If I don't use the full power of the spatial databases, but only a small fraction, there might be better solution. Therefore I propose that GeoCouch will use a simple spatial index for storing the geometries, not a full blown spatial database. I haven't decided yet which one it'll be, but I really think about moving this part to Erlang (I know that quite a few people would love that move).
You will loose functionality like reprojection. The spatial index won't know anything about projections. So GeoCouch won't be projection aware anymore, but you application still can be. For example if you want to return your data in a different projection than it was stored, you do the transformation after you've queried GeoCouch.

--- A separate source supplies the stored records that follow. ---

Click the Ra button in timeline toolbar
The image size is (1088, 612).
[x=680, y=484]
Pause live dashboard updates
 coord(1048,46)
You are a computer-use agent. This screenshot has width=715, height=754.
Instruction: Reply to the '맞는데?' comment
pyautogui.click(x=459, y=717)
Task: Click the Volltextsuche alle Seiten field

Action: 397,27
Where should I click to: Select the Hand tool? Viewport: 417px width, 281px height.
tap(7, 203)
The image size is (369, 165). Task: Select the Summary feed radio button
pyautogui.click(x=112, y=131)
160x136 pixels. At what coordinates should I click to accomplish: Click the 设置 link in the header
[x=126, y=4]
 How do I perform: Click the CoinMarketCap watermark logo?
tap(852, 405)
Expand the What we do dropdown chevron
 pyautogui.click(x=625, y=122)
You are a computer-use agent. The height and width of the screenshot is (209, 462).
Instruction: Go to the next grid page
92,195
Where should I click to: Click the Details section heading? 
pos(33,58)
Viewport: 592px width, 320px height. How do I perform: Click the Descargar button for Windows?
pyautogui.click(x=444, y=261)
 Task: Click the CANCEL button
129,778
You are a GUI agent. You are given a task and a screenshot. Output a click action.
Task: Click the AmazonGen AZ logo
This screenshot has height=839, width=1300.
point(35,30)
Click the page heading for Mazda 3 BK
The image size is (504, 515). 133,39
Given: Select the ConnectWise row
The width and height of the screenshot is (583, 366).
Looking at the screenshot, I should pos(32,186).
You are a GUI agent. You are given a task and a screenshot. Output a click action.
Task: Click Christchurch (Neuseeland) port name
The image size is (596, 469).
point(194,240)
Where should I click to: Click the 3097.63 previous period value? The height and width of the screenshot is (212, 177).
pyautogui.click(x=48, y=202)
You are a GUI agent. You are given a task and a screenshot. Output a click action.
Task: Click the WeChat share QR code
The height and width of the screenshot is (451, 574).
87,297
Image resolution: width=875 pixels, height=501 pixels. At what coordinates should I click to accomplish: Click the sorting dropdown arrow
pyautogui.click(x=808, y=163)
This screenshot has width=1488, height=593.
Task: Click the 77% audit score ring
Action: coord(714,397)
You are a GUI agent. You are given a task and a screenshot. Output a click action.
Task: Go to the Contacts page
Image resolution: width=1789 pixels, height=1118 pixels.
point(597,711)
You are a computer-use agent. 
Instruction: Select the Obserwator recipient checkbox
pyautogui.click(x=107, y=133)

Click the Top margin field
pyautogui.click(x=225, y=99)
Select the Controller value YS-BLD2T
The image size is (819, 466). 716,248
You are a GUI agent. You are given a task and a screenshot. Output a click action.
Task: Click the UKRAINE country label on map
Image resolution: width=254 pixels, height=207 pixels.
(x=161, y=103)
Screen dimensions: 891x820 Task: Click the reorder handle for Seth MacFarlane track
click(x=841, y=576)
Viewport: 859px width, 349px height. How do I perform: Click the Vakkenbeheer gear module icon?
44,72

You would also loose fancy things for geometries, like boolean operations on them. But this is something I'd call complex analytics, and not simple querying.
GeoCouch would only support three simple queries: bounding search, polygon search and radius/distance search. If the search would be within a union of polygons, let's say all countries of the European Union, you would simply make the union operation before you query GeoCouch.
Complex analytics
What I call “complex analytics” is things like: “return all apple trees that are located with a 10km range around buildings that have are over 100m high, but only in countries with a population over 50 million people” is not possible with GeoCouch as you would need the attribute values as well. Those are stored in CouchDB, so you would need to request them. What GeoCouch only supports is a simple: give me all IDs within a bounding box/polygon/radius.
Conclusion
Simple requests are needed for everyday use, thus they should be incredibly fast. Complex analytics don't necessarily need to handle thousands of requests per second, in most cases they don't even need to be processed in real-time. I'd like to see some layer build above GeoCouch, so CouchDB can even be used for analytics (which is a thing I wanted to have right from the start).
This means that GeoCouch will be mainly for high performance and massive sized projects that need some simple spatial bits, what I think the majority of users need.
If you either think you really need only those simple queries, but you want them to be fast, or you think this is wrong, that you need dynamic reprojection I can only invite you to leave a comment below or drop a mail to volker.mische@gmail.com. Thanks.
Comments
2009-12-20 19:00:01
i think you are on the right track. have done something similar (used sqlserver2008 for spatial indexing) and share your views.
Good luck with the Erlang Indexer!
2009-12-20 19:27:31
I'm agree with your point of you! I'm waiting for the erlang spatial indexer!
Good luck.
2009-12-21 10:40:11
Yes, this is the way to go!
And using Erlang will make a tight integration with couchdb possible, nice.
2009-12-21 13:39:33
I showed CouchDB, and potential for GIS extensions, to a bunch of academic GIS people at workshops last month. I'd intended to demonstrate GeoCouch, but stumbled over SpatiaLite and APSW build quirks. IMO, it would be better to avoid them as dependencies.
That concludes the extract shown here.